* **What you have to do**: For this exercise, reproduce only the lines from the one holding "The width and" through the final line of the data below, exactly, and omit pictures.

* **Record excerpts**:
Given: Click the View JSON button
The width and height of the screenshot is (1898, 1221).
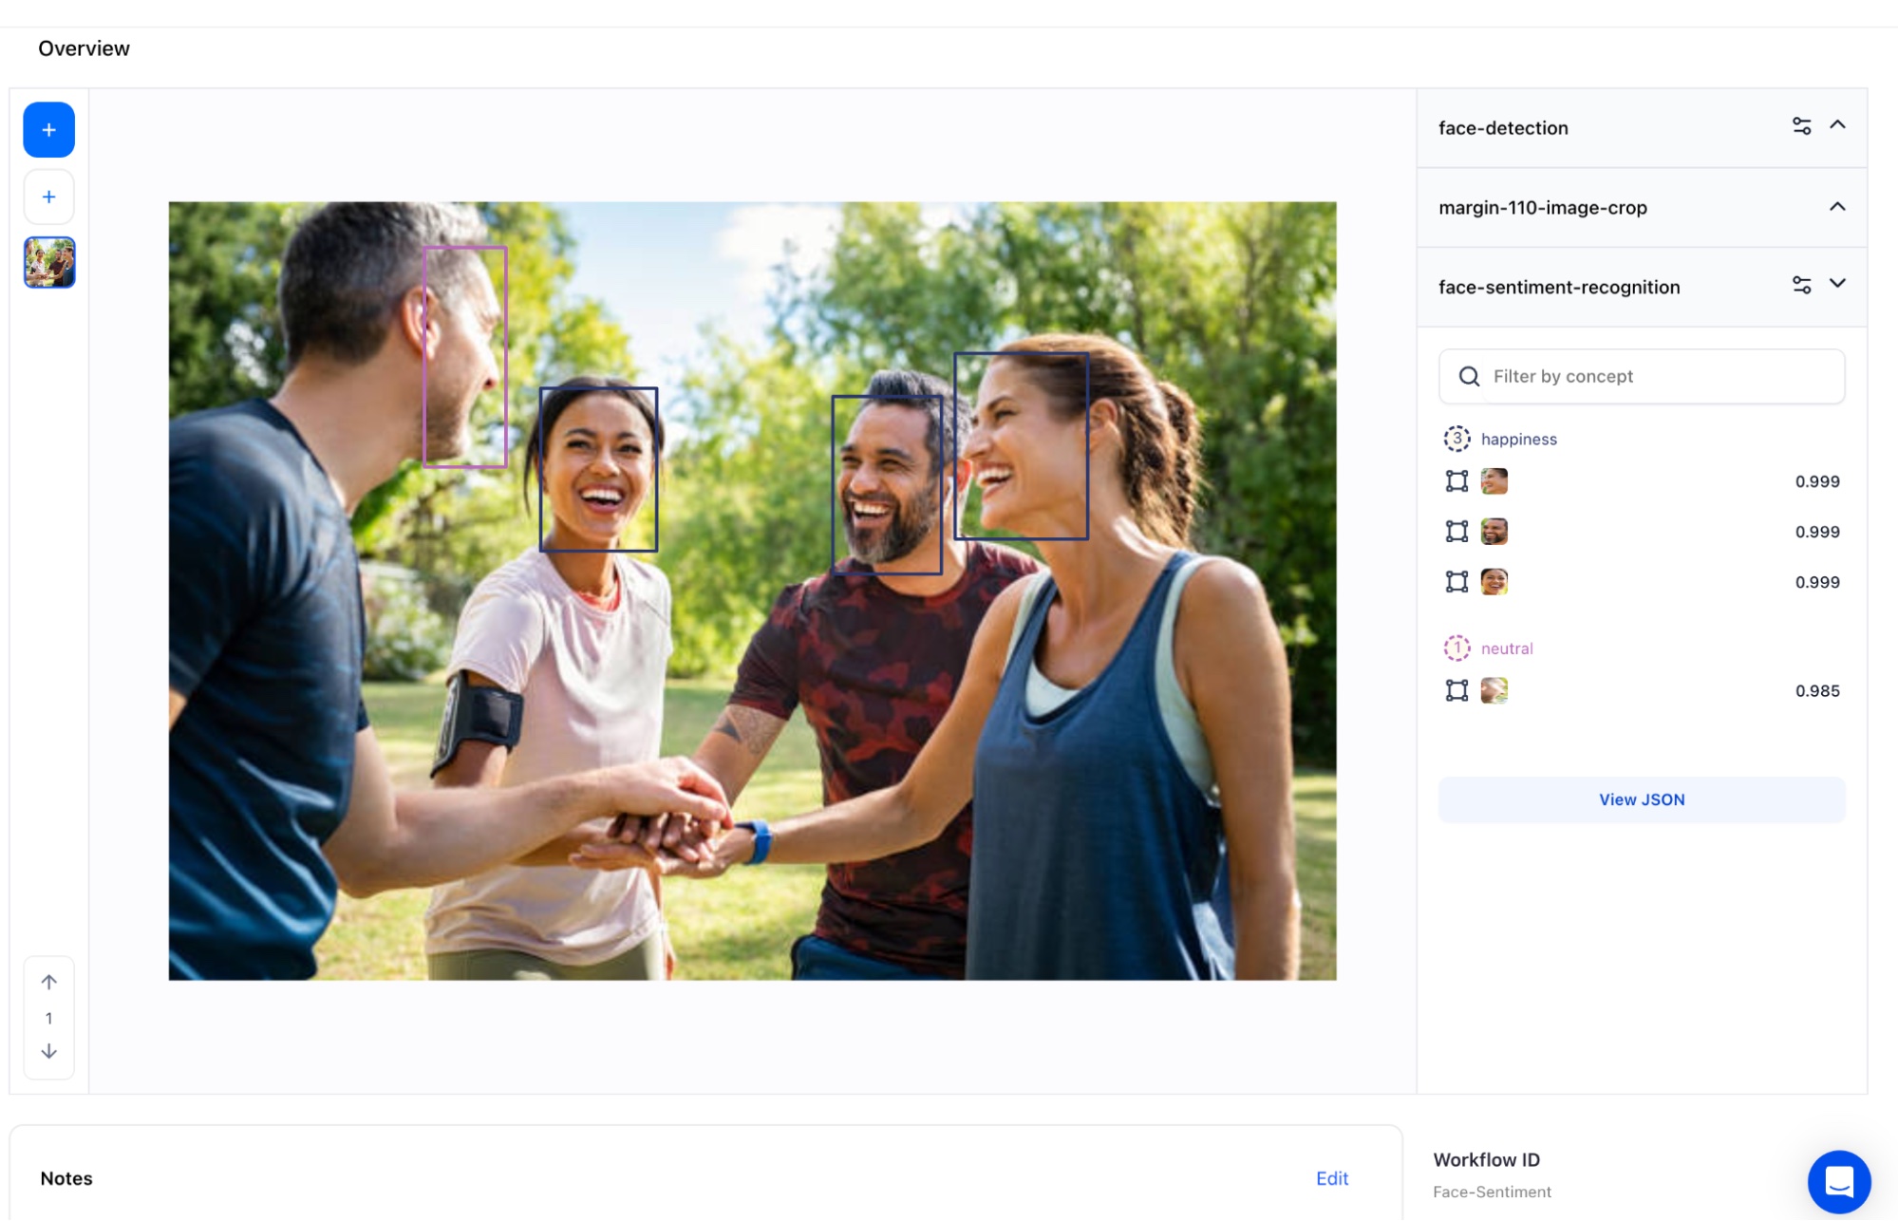Looking at the screenshot, I should point(1641,799).
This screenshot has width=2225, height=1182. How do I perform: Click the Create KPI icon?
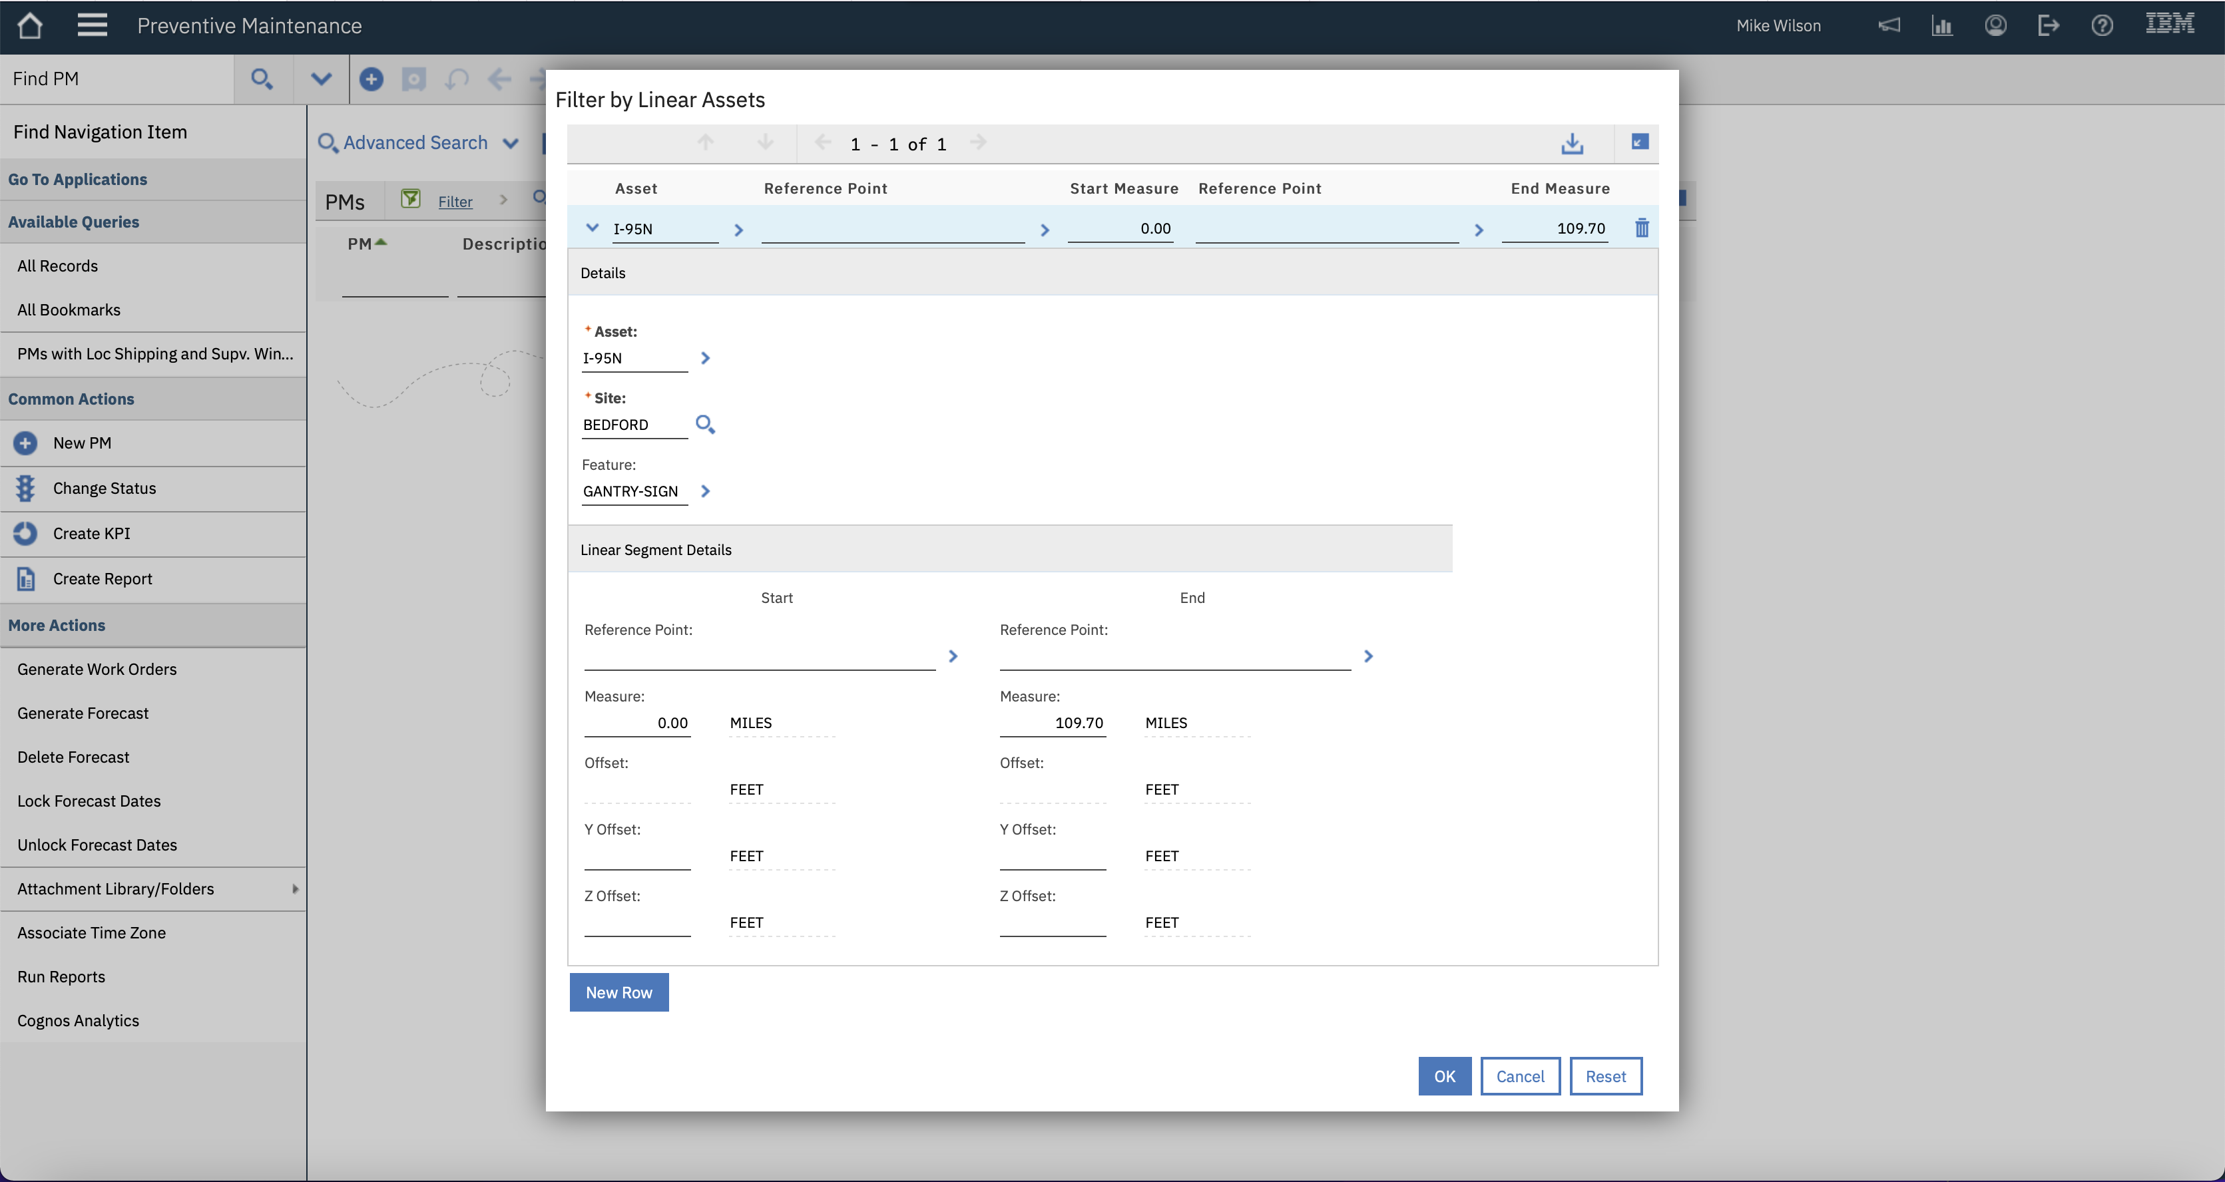[25, 534]
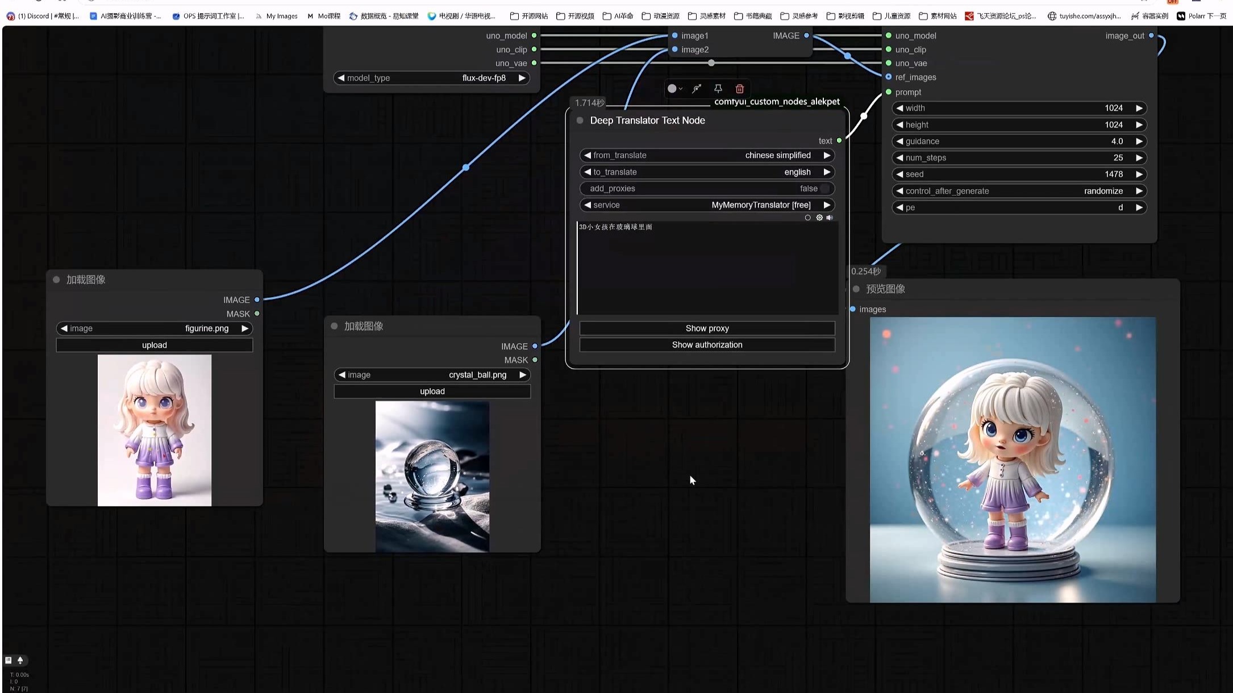Click the bottom-left panel list icon

tap(9, 660)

* **Output for this exercise**:
The width and height of the screenshot is (1898, 1221).
Looking at the screenshot, I should point(1641,799).
This screenshot has width=2225, height=1182. How do I perform: Click the Create KPI icon?
[25, 534]
Click the bottom-left panel list icon

tap(9, 660)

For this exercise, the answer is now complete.